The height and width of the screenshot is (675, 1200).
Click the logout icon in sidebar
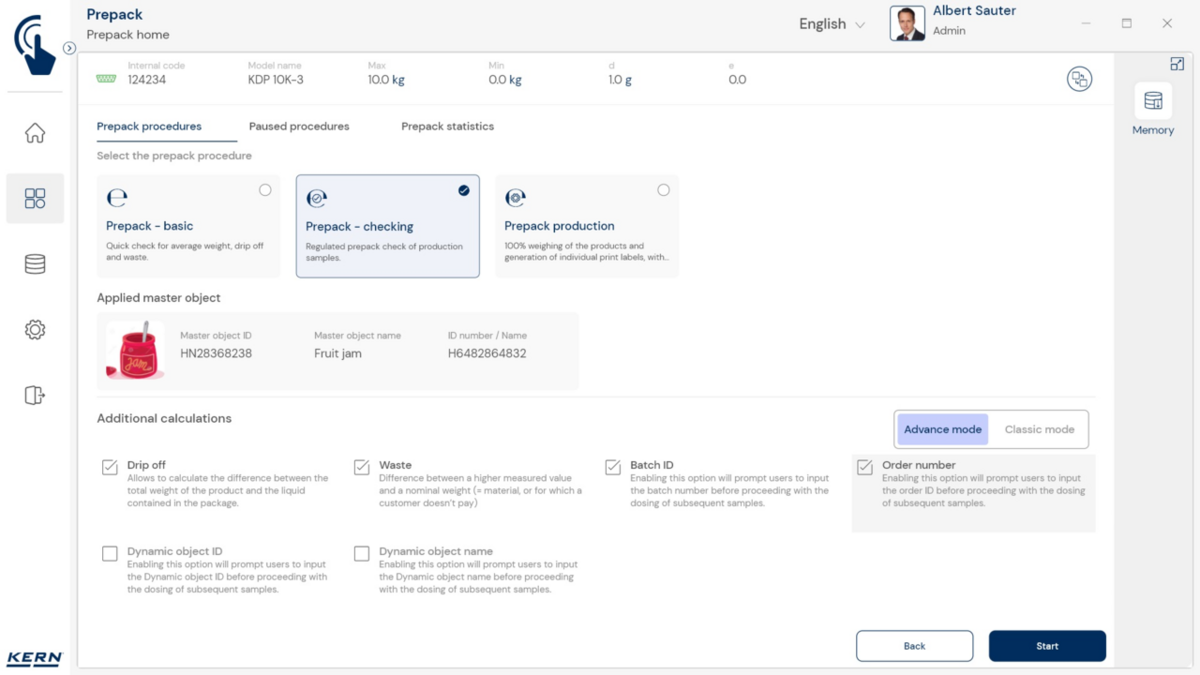click(x=35, y=395)
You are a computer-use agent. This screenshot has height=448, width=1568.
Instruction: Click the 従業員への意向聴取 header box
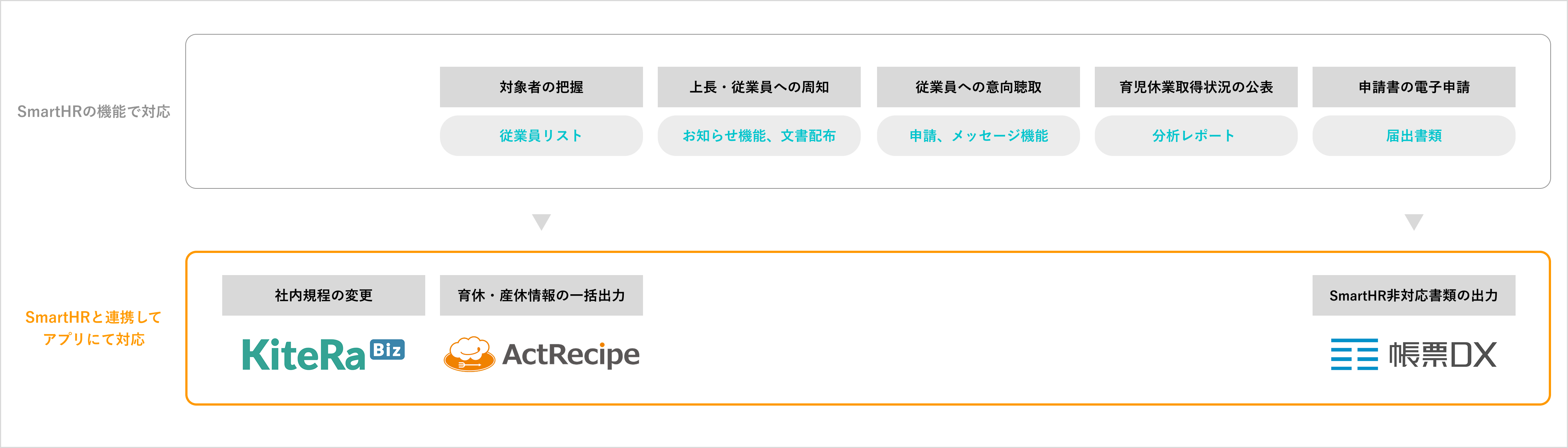pos(978,87)
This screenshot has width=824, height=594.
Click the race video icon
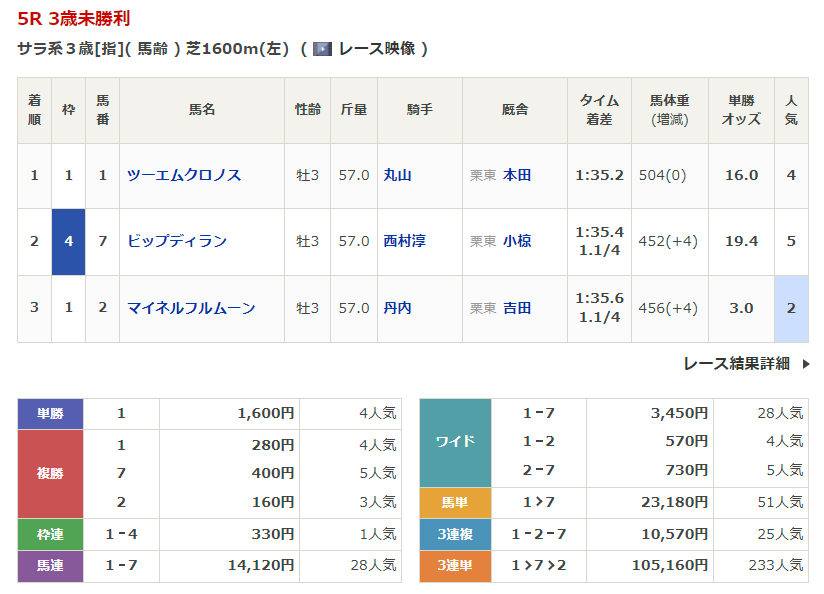tap(322, 48)
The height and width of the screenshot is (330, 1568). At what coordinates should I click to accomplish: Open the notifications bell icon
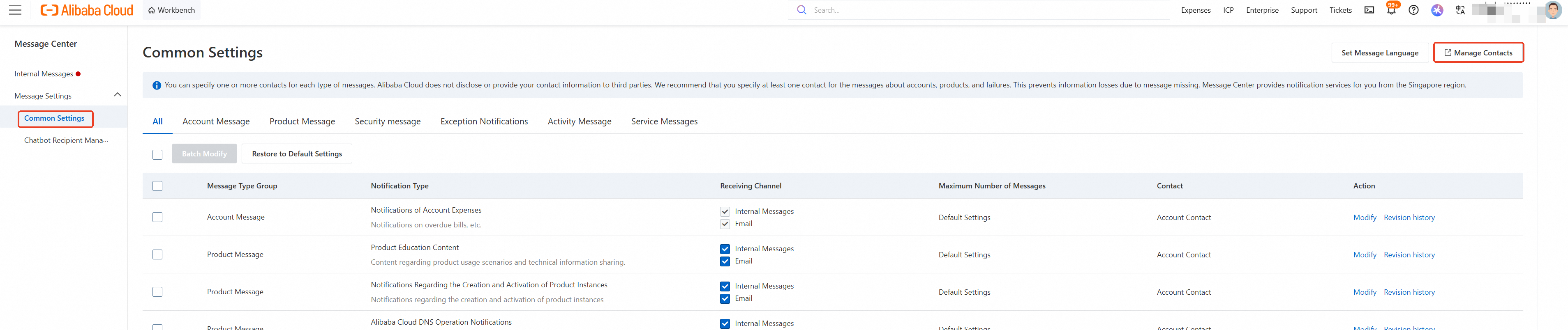click(1392, 10)
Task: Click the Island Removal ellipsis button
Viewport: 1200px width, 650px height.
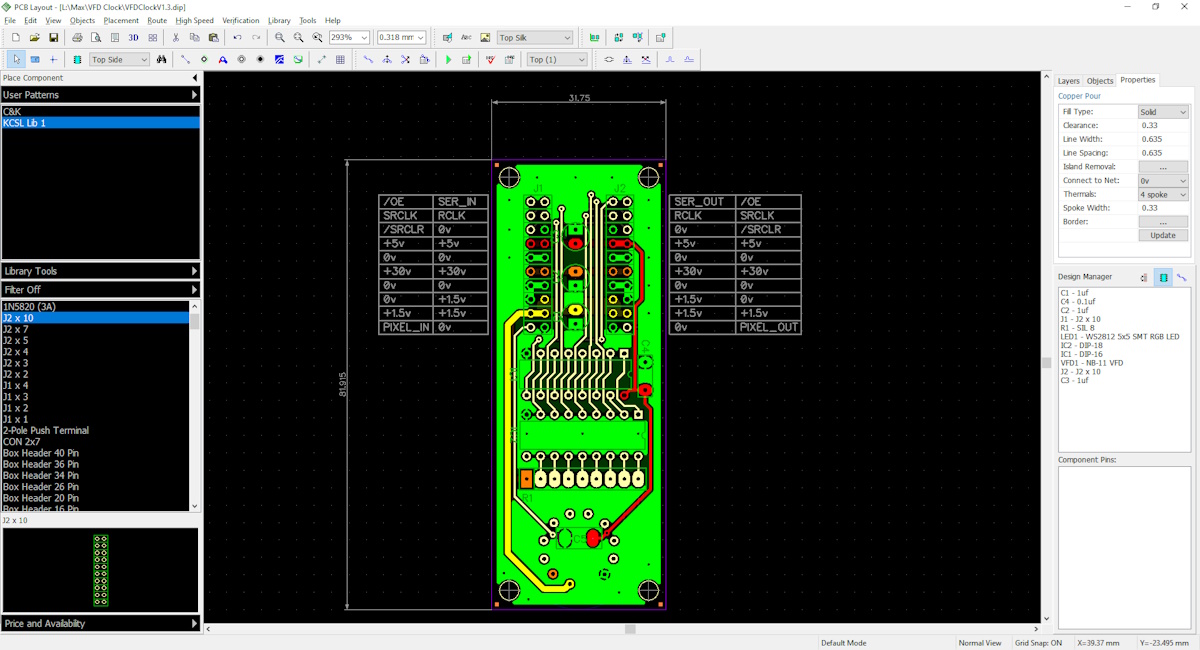Action: point(1163,167)
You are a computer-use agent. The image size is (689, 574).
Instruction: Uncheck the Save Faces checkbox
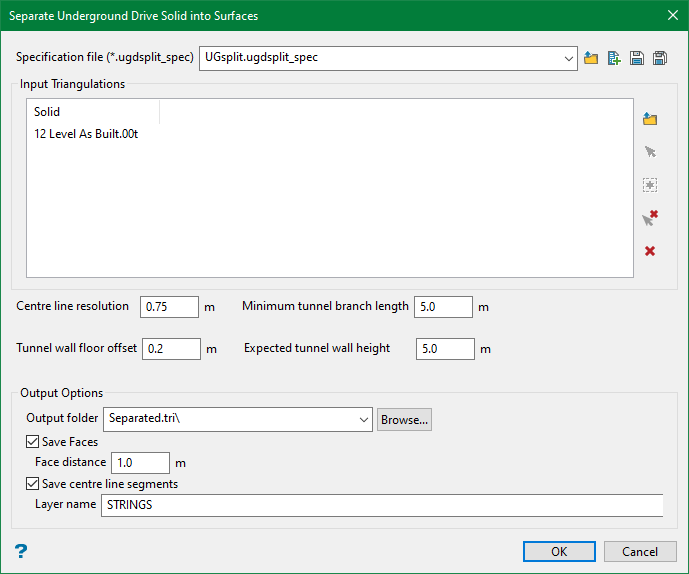click(x=33, y=442)
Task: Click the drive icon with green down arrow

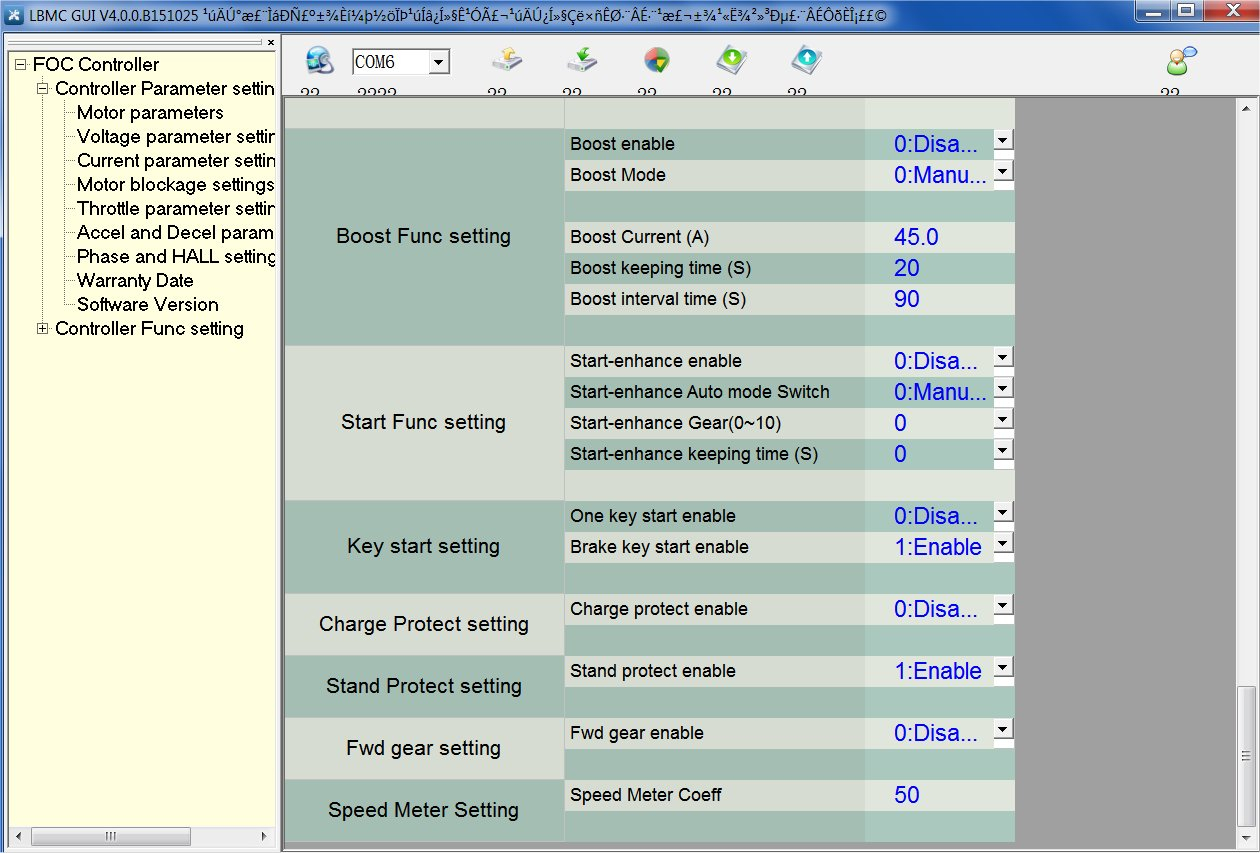Action: (582, 61)
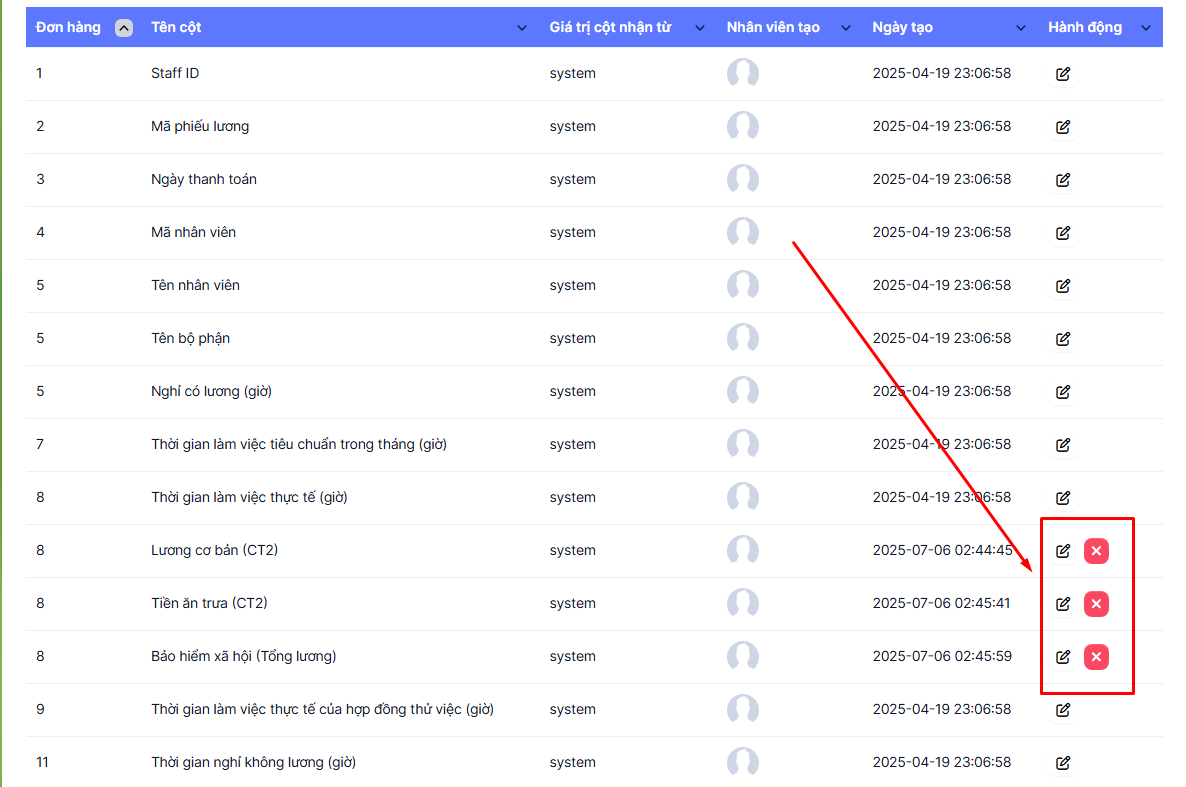The width and height of the screenshot is (1186, 787).
Task: Expand Giá trị cột nhận từ header menu
Action: [x=699, y=28]
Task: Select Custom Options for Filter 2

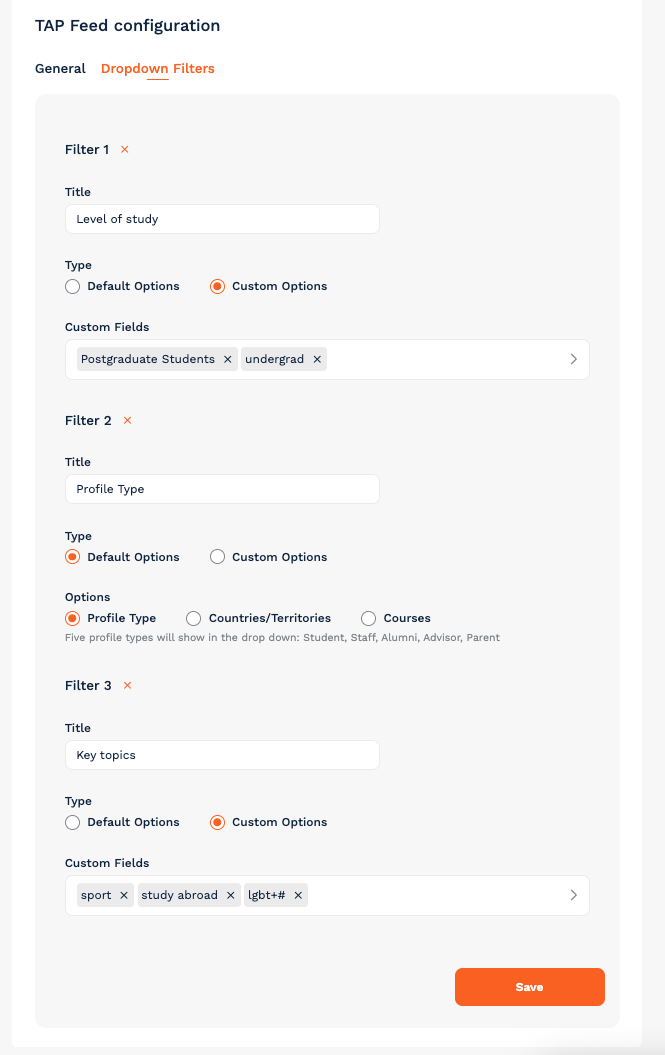Action: [x=217, y=557]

^^^^

▸ **ABOUT THIS EXERCISE**
Across the records, how many lines contain "computer"? Only the number should be given.

▸ **RESULT**
2